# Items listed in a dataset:

────────

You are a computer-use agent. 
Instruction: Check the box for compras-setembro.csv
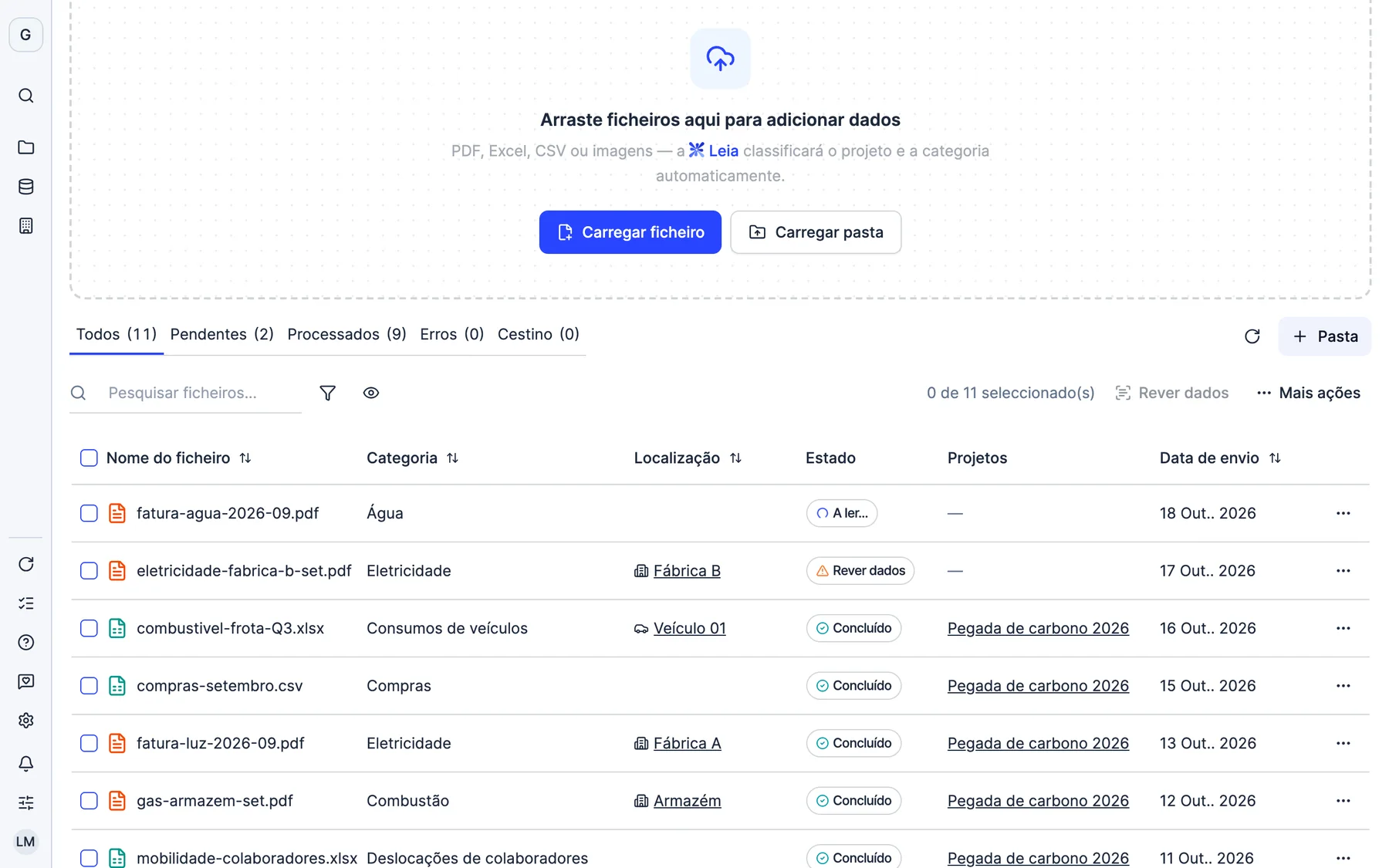click(x=89, y=686)
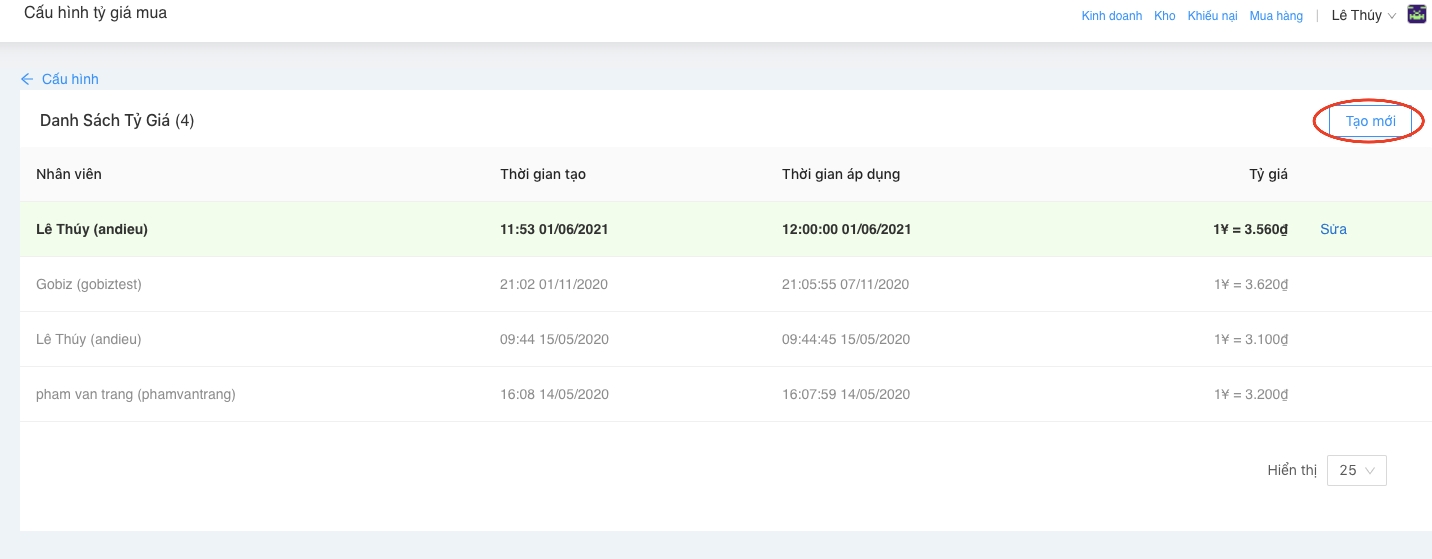Open the Lê Thúy account dropdown
1432x559 pixels.
click(x=1363, y=16)
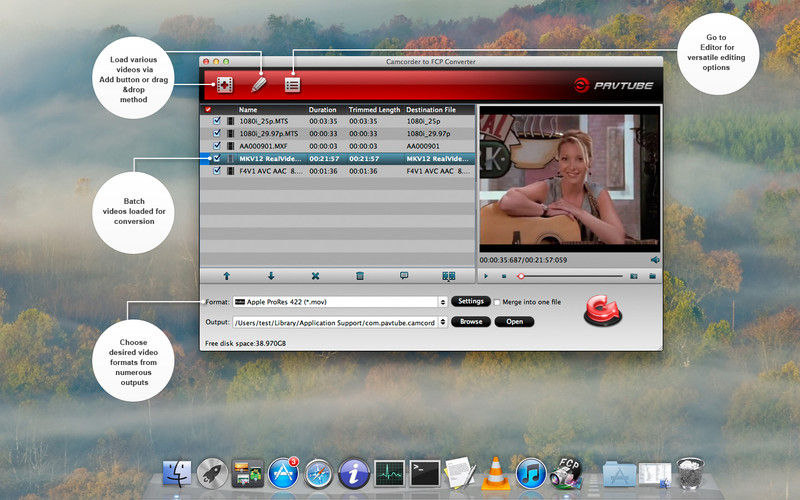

────────

# Problem to solve:
Excluding all pictures, reproduce the records exactly as they appear above.

# Completed task:
You are a computer-use agent. 
Instruction: Check the box for compras-setembro.csv
click(x=89, y=686)
Open the Lê Thúy account dropdown
1432x559 pixels.
click(x=1363, y=16)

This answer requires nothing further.